[Record excerpts Boundary: Start]

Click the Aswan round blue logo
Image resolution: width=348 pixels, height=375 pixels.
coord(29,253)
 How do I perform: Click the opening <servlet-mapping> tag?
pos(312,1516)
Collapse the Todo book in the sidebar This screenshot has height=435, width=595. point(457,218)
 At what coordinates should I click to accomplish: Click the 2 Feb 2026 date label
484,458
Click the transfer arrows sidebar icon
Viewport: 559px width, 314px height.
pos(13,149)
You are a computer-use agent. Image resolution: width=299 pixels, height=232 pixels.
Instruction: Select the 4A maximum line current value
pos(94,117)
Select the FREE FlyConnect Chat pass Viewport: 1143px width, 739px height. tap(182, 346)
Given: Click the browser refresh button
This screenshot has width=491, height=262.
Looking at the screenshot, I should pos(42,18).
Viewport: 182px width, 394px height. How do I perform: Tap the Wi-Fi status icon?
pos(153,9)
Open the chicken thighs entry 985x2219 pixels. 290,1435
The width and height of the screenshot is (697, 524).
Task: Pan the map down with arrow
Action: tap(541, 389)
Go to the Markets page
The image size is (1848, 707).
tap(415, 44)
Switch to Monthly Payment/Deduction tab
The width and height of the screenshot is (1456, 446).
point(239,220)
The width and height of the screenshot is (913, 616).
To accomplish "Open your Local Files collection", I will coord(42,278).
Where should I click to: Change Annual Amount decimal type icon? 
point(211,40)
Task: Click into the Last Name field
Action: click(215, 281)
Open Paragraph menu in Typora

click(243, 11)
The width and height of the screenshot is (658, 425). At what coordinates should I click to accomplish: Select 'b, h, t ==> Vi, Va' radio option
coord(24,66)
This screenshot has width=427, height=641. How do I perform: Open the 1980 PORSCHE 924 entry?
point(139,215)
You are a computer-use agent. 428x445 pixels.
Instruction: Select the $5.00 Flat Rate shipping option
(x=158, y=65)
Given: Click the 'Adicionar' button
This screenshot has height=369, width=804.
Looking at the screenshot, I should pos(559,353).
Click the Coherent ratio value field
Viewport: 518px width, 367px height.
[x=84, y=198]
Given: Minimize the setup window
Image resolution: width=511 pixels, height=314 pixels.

[Record excerpts Boundary: End]

* Work task *
Look through the entries and copy every line in which the string "Given" appears.

* Written solution *
Given: Click the browser refresh button
Given: Click the 'Adicionar' button
Given: Minimize the setup window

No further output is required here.